The Tsar fell ill in 1597 and died in the Kremlin the following year, and his widow then at once retired to the Novo Devichi convent mourning her bereavement and blaming herself that through her the sovereign race had perished, for her only child, Theodosia, died in 1592, when but ten months old.
The enmity the reigning princes had shown their own kindred, produced the unexpected result that there were now no legal heirs to the throne; the line of which Andrew Bogoloobski Dolgoruki was the founder, was extinct. The Tsar Theodore when on his death-bed said that God would provide the next Tsar, and refused to nominate a successor. The States’ Council convened for the purpose of appointing a ruler, unanimously chose Boris Godunov. It was impossible that the throne could escape him. He hung back, wishful to have an expression of the desire of the people of Moscow, as well as of the delegates. The people required him. They went to the Novo Devichi convent, whither he had gone, begged him to accept the position to which he had been appointed; his sister “blessed him for the throne,” and with great show of reluctance, he at last consented. In due course he was crowned; reigned wisely and well, but was not liked. A chronicler has it that “he presented to the poor in a vase of gold the blood of the innocents, he fed them with unholy alms.”

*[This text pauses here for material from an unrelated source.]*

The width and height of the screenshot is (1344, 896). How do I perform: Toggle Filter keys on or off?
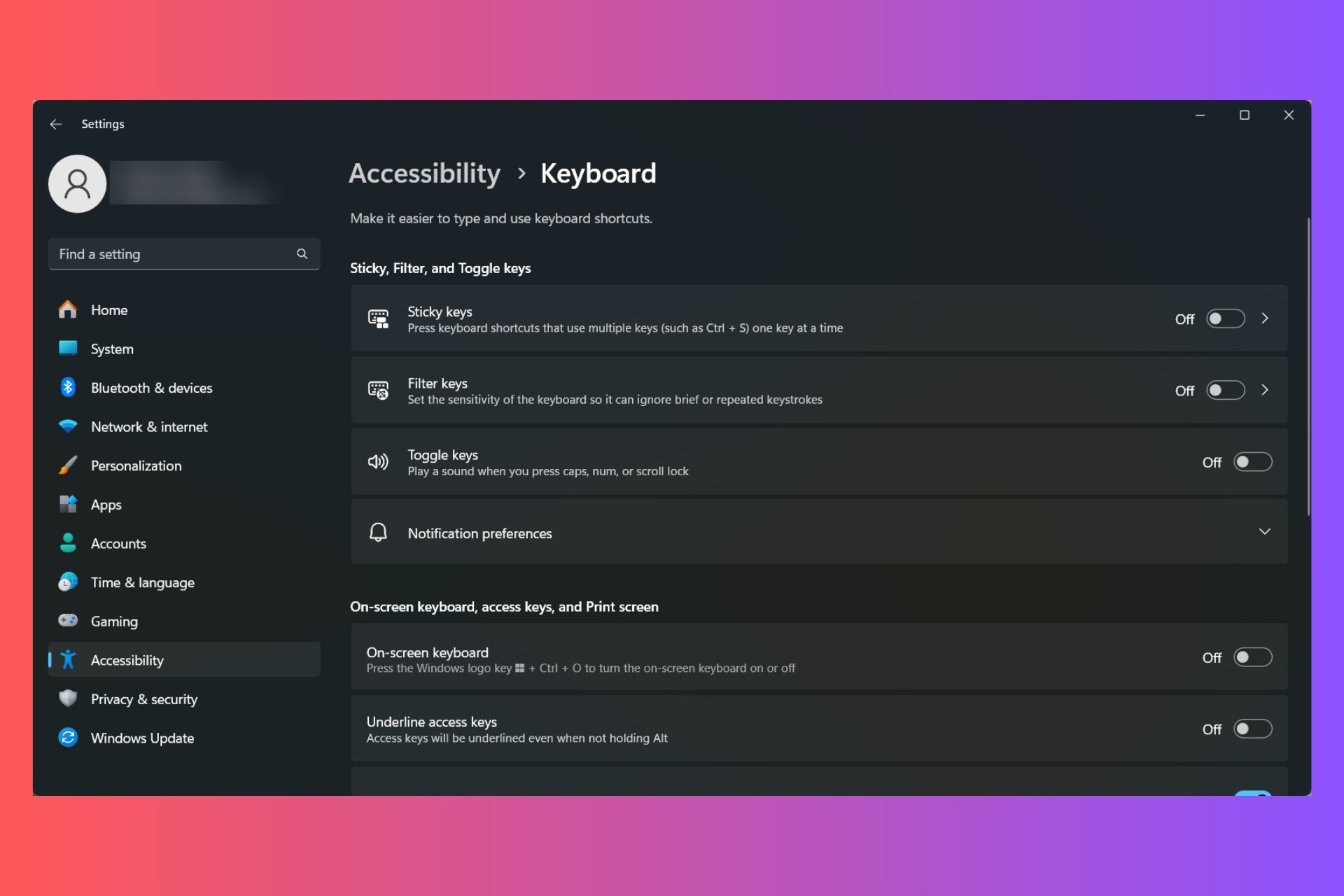[x=1224, y=390]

Those of his subjects who remembered the tyranny of Ivan should have blessed their elected ruler. They could not forget his Tartar origin: he was not of royal descent, was no Tsar. Nor could he win popularity. His first act was to conclude an honourable peace with Kazi Ghiree and the invading Tartars; his policy was to avoid war, that “there might be neither widows nor orphans of his making.”
Horsey wrote of him:—
“He is nowe become a Prince of subjects, and not of slaves, kept within duty and loyalty by love and not by feare and tyranny. He is comely of stature, of countenance well-favoured and majesticalle withal; affable in behaviour and yet of great courage, wyse, politick, grave; merciful, a lover of virtue and goodness, a hater of wicked men, and a severe punisher of injustice. In summa, he is a most rare prince as ever reigned over these people as any I have ever read of in their chronicles, which are of great antiquity.”

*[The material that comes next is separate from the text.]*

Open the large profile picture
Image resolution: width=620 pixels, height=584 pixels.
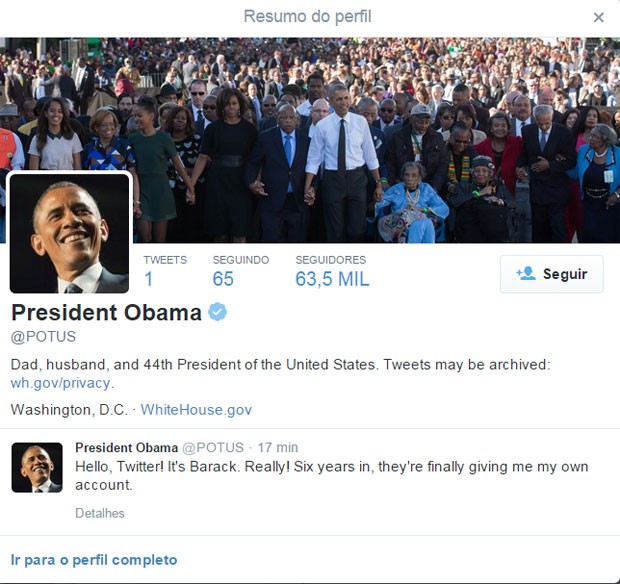69,233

In 1601 Moscow was in a state of famine, the like of which it had never known. In a short time 3 roubles would not buy as much food as 15 copecks had done formerly. Driven wild by hunger the Muscovites committed fearful atrocities. Men were entrapped, killed and eaten. It is said that some mothers killed and ate their own children; pies of human flesh were sold openly; many thousand corpses remained unburied in the streets; chroniclers state that half a million perished of famine and disease. To alleviate some of the misery, Boris caused the granaries and stores to be burst open, and the food avarice withheld sold at normal prices.
Boris built two new palaces of stone within the Kremlin; had made a map of the Russian dominions, and a plan of Moscow. To find employment for the poor he caused the belfry tower of Ivan Veliki to be constructed, and did his utmost to win the love of the citizens. He had to combat treason and intrigue; his reprisals were severe, but the victims suffered in secret.